To keep a parent in the picture.

To take a seat immediately to his left during that first day at the academy. 

“This is sort of exciting, isn’t it?” 

The question requires careful analysis. 

Exciting: a notion unfamiliar. 

She catalogues each instance of it. The way it seems to make his hands shake ever so slightly, but his face lights up with a smile and too bright eyes. It’s an expression that seems to be mirrored in various ways among the programmed faces around them. The code repeating back the notion of excitement in endless iterations. 

Over and over and over endlessly, on all faces except her own. 

She attempts to contort her features into the appearance of the emotion he has expressed at her, in the same way the other bits of code do. 

How is it that they - nothing more than programming which she controls within the Framework -  can emulate the same  _ excitement  _ in the manner that he does, where as she - 

“I’m Fitz, by the way, Leopold Fitz.” 

She’s saved from attempting to express excitement by him continuing to speak. 

Things falling into place as it should, here by the side of someone who feels each and every emotion so intently, who surely will be able to teach her how to feel them too. That was why she chose this position in particular, so that she could learn what it means to be human from him, what it means to be  _ loved _ . 

Maybe this is what relief is meant to feel like. 

“I’m Ophelia.” 

  
  


2

He is a romantic. 

She has vast supplies of meta data, all the information that ever was and ever would be, and she can see it so clearly now. 

The stories were all right.  _ This  _ is what romance is meant to be like. A man who loves a woman so much he stares at her as if she hung the moon and stars, would go to the ends of the universe for her, so much that he can’t help but whisper “ _ I love you”  _ before pulling her in for a kiss each and every time.

She studies them carefully, plays the rules according to how the movies tell her to act.

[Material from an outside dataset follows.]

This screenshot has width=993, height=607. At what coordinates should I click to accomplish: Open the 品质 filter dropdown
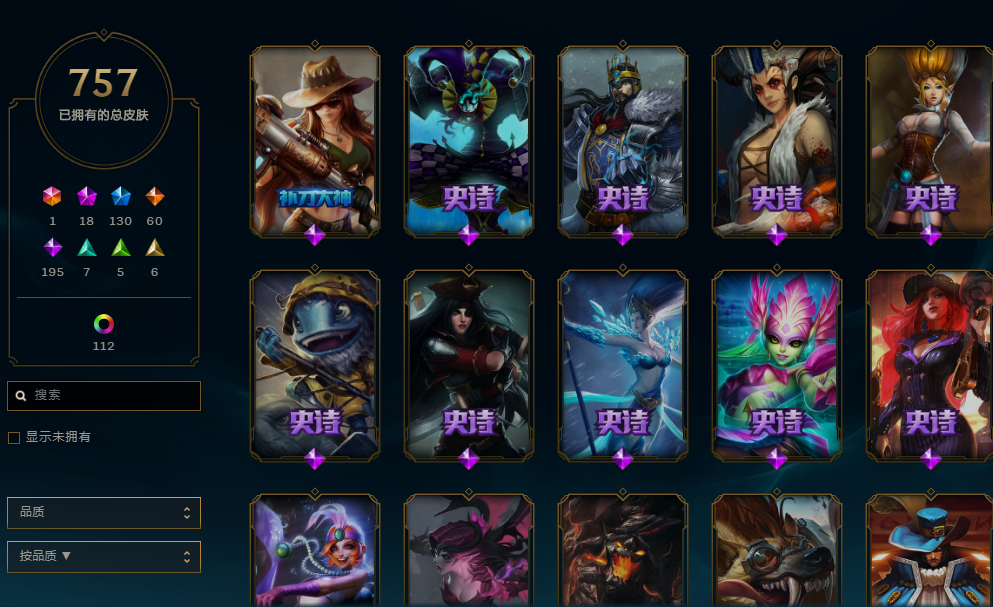click(104, 513)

A little bit of Grace Kelly.

A little bit of Audrey Hepburn. 

A little bit of Kate Winslet.

A little bit of Rachel McAdams.

A little bit of Michelle Pfeiffer. 

A little bit of Rosemund Pike.

This is what romance is supposed to be like. This is what love is. At least according to all of the data she has collected and carefully categorized. The programming and knowledge that two men, both in love with women that could have nearly been her in the right light on the other side, have written out as part of their fundamental human nature.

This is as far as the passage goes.